El padre Pío ha sido generoso dispensador de la misericordia divina, ofreciendo su disponibilidad a todos, a través de la acogida, la dirección espiritual, y especialmente a través de la administración del sacramento de la Penitencia. El ministerio del confesionario, que constituye uno de los rasgos característicos de su apostolado, atraía innumerables muchedumbres de fieles al Convento de San Giovanni Rotondo. Incluso cuando el singular confesor trataba a los peregrinos con aparente dureza, éstos, una vez tomada conciencia de la gravedad del pecado, y sinceramente arrepentidos, casi siempre regresaban para recibir el abrazo pacificador del perdón sacramental.
Que su ejemplo anime a los sacerdotes a cumplir con alegría y asiduidad este ministerio, tan importante hoy, como he querido confirmar en la Carta a los Sacerdotes con motivo del pasado Jueves Santo.
4. «Tú eres, Señor, mi único bien».
Es lo que hemos cantado en el Salmo Responsorial. Con estas palabras, el nuevo santo nos invita a poner a Dios por encima de todo, a considerarlo como nuestro sumo y único bien.
En efecto, la razón última de la eficacia apostólica del padre Pío, la raíz profunda de tanta fecundidad espiritual, se encuentra en esa íntima y constante unión con Dios que testimoniaban elocuentemente las largas horas transcurridas en oración. Le gustaba repetir: «Soy un pobre fraile que reza», convencido de que «la oración es la mejor arma que tenemos, una llave que abre el Corazón de Dios». Esta característica fundamental de su espiritualidad continua en los «Grupos de Oración» que él fundo, y que ofrecen a la Iglesia y a la sociedad la formidable contribución de una oración incesante y confiada. El padre Pío unía a la oración una intensa actividad caritativa de la que es expresión extraordinaria la «Casa de Alivio del Sufrimiento». Oración y caridad, esta es una síntesis sumamente concreta de la enseñanza del padre Pío, que hoy vuelve a proponerse a todos.
5. «Te bendigo, Padre, Señor del cielo y de la tierra, porque... estas cosas... las has revelado a los pequeños» (Mateo 11, 25).
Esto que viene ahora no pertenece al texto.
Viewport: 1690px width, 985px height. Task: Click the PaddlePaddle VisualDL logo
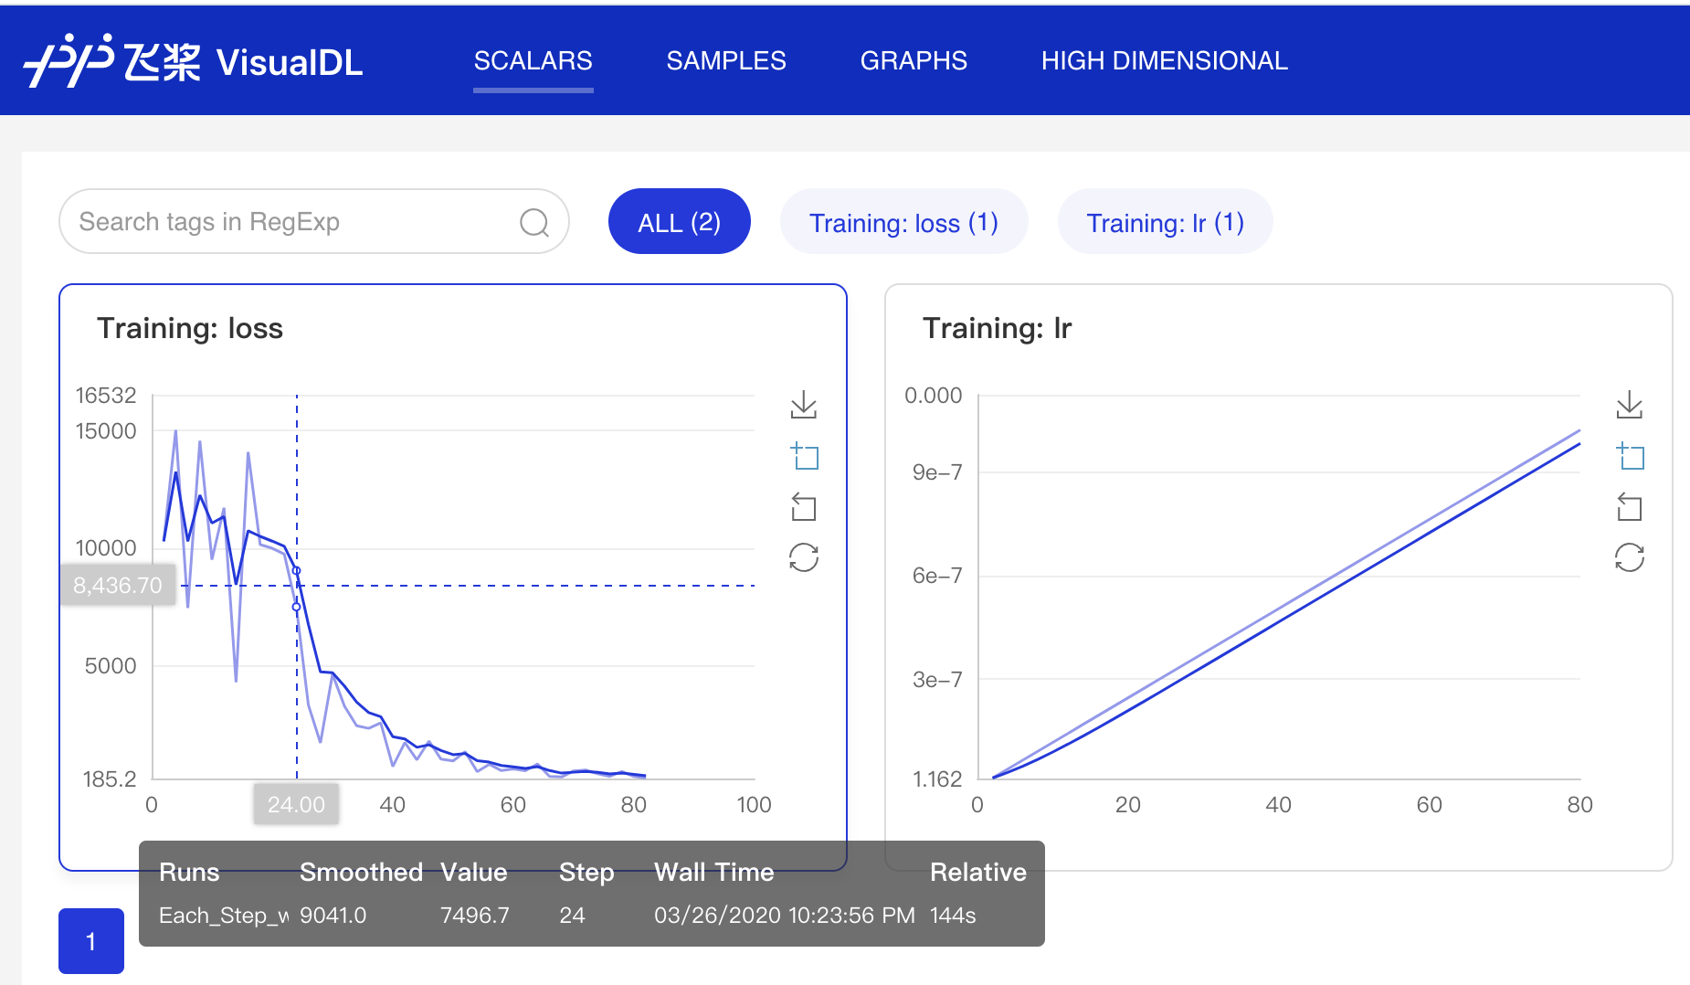193,61
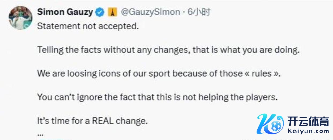This screenshot has height=140, width=333.
Task: Click the 6小时 post timestamp
Action: click(x=199, y=12)
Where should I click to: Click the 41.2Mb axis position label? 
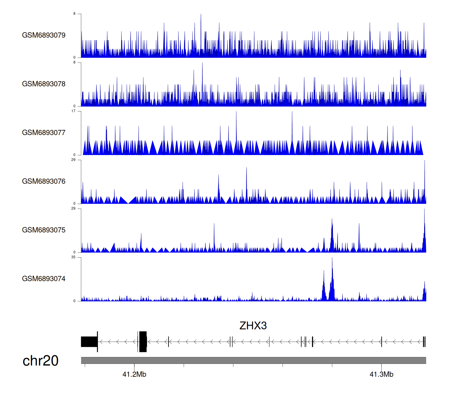[134, 375]
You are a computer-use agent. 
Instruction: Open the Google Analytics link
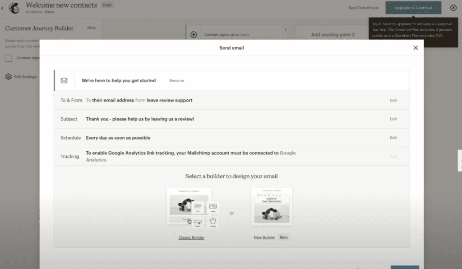tap(287, 153)
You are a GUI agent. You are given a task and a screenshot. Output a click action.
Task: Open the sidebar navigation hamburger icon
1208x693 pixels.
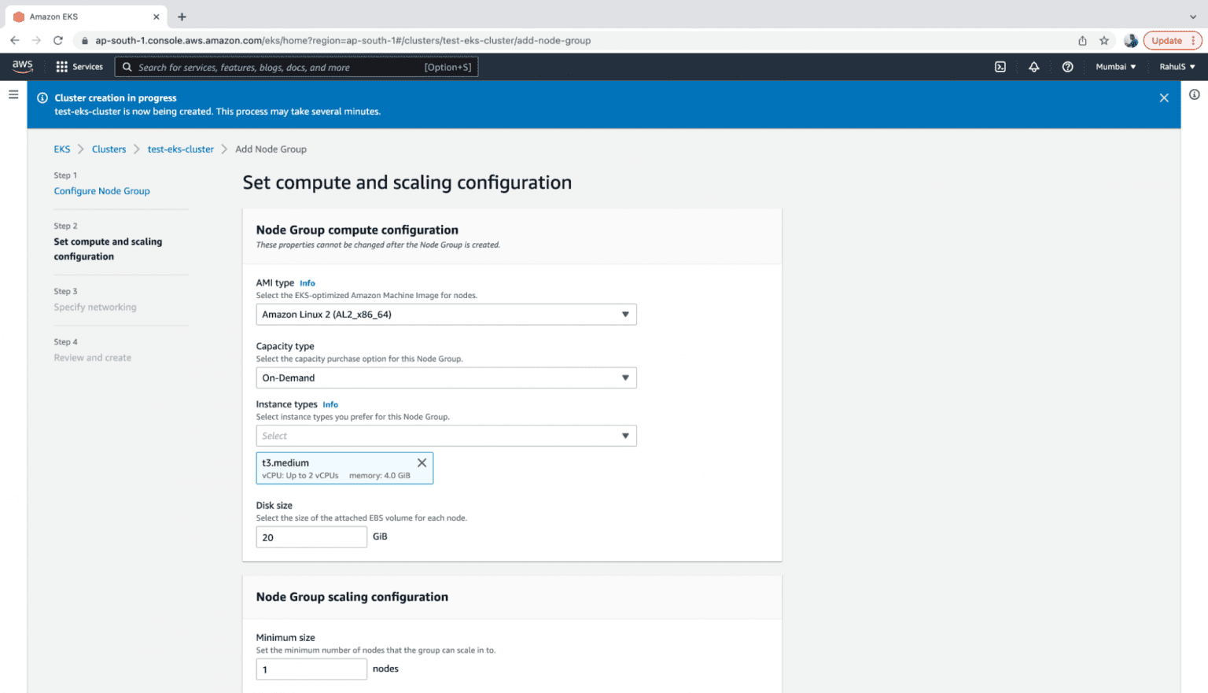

Qué apropiadas parecen estas palabras de Jesús, cuando se te aplican a ti, humilde y amado, padre Pío.
Enséñanos también a nosotros, te pedimos, la humildad del corazón para formar parte de los pequeños del Evangelio, a quienes el Padre les ha prometido revelar los misterios de su Reino.
Ayúdanos a rezar sin cansarnos nunca, seguros de que Dios conoce lo que necesitamos, antes de que se lo pidamos.
Danos una mirada de fe capaz de capaz de reconocer con prontitud en los pobres y en los que sufren el rostro mismo de Jesús.
Apóyanos en la hora del combate y de la prueba y, si caemos, haz que experimentemos la alegría del sacramento del perdón.
Transmítenos tu tierna devoción a María, Madre de Jesús y nuestra.
Acompáñanos en la peregrinación terrena hacia la patria bienaventurada, donde esperamos llegar también nosotros para contemplar para siempre la Gloria del Padre, del Hijo y del Espíritu Santo.